That was 6k miles ago, and thus far, the OEM wheel bearing with 114k miles on it, spinning the opposite way it spent most of its entire life spinning, has been doing great.

When the driver-side Raybestos probably fails, I think I will go with an SKF.


----------



## frankh (Aug 25, 2014)

This is why I cringe when I see people talking about wheel spacers as they put a lot more axial torque on the bearings which will almost certainly shorten their lives.

I found some pretty good deals on complete hubs on Ebay. Or is you don't need the cat immediately you can get the numbers off the bearing races and look for just the bearing.


----------



## MP81 (Jul 20, 2015)

I don't think the bearings are serviceable...they come as an assembly with the hub. I'd just replace the whole thing - it's pretty easy to do.


----------



## frankh (Aug 25, 2014)

I have never serviced Cruze bearings but bearings are pressed into a bore.. You can normally push them out if you can get to the backside (sometimes you have to be inventive using a carriage bolt head as a lever in the bottom of a blind bore).

The only time you wouldn't normally be able to get them out is if a ring was welded to prevent the bearing from being knocked out.

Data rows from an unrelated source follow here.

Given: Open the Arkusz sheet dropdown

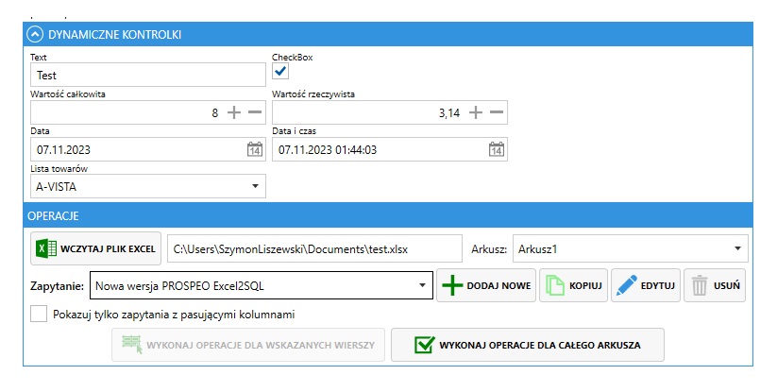Looking at the screenshot, I should [631, 248].
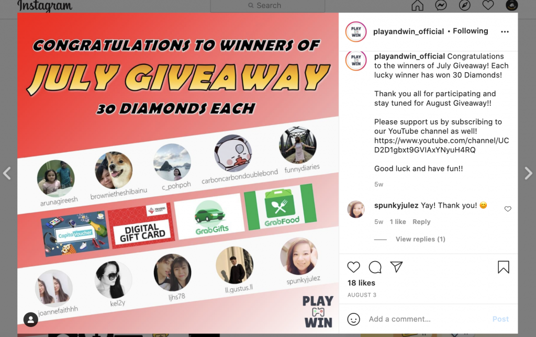Focus the Instagram search box
Viewport: 536px width, 337px height.
[267, 5]

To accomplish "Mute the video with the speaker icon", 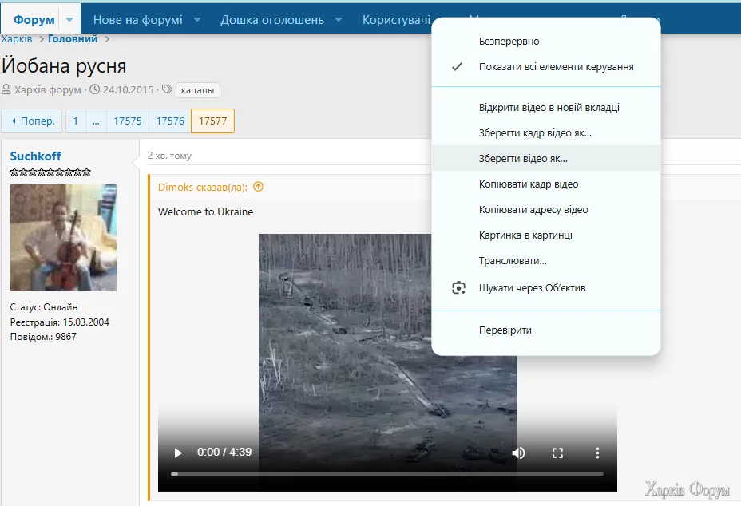I will click(518, 453).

Now is it worth it when Ebay hubs can be had for less than $50.. Maybe not.


----------



## Hazlitt777 (Nov 2, 2013)

frankh said:


> I have never serviced Cruze bearings but bearings are pressed into a bore.. You can normally push them out if you can get to the backside (sometimes you have to be inventive using a carriage bolt head as a lever in the bottom of a blind bore).
> 
> The only time you wouldn't normally be able to get them out is if a ring was welded to prevent the bearing from being knocked out.
> 
> Now is it worth it when Ebay hubs can be had for less than $50.. Maybe not.


The hub assembly my dad ordered and we put in ourselves cost 162 dollars! What did we do wrong? Are these used on Ebay or what?


----------



## frankh (Aug 25, 2014)

No you can just get really good deals on Ebay. Its all new gear unless it says otherwise.

If you kept the old hub you should be able to knock the old bearings out and order a new set for the other side.. Put the new bearings in that hub and voila you have a replacement.

If you get the numbers off the wheel bearing race you can order them from almost any bearing supplier.

Here are the Fronts.. $64 for both wheels.. Not bad..

https://www.ebay.com/itm/Wheel-Bear...ash=item5685a717da:g:1X4AAOSwwBNaw09X&vxp=mtr


----------



## Robby (Mar 1, 2013)

Wheel bearings fail regardless of who made them......sealed cartridge ball bearing hubs are found on just about everything built.
Because they are ball, as opposed to roller bearings they are more prone to impact damage (potholes and the like).
The entire impact is transferred through the tiny dot where the ball meets the race as opposed to the length of a roller against its race.

The bearing maker will be blamed for poor quality if it is their bearing that failed......if you remove a Timken, you'll say Timken makes lousy bearings.....if you remove a NTS, or SKF, you'll be inclined to say they are poor quality.......can't win situation for bearing manufacturers.

MP81 got it right.......it is a crapshoot.......as far as what bearing takes impact damage better (all the same IMO....depends on where the ball is at the moment of impact).

Tremendous price variation out there related to how many pieces the retailer buys at a time. Outfit that buys 1000 at one swipe can sell them for under $70.00 and profit. 
Outfit that buys 30 at a time must charge more since they don't enjoy volume buying discount......those are the $150.00 versions.......nothing to do with quality.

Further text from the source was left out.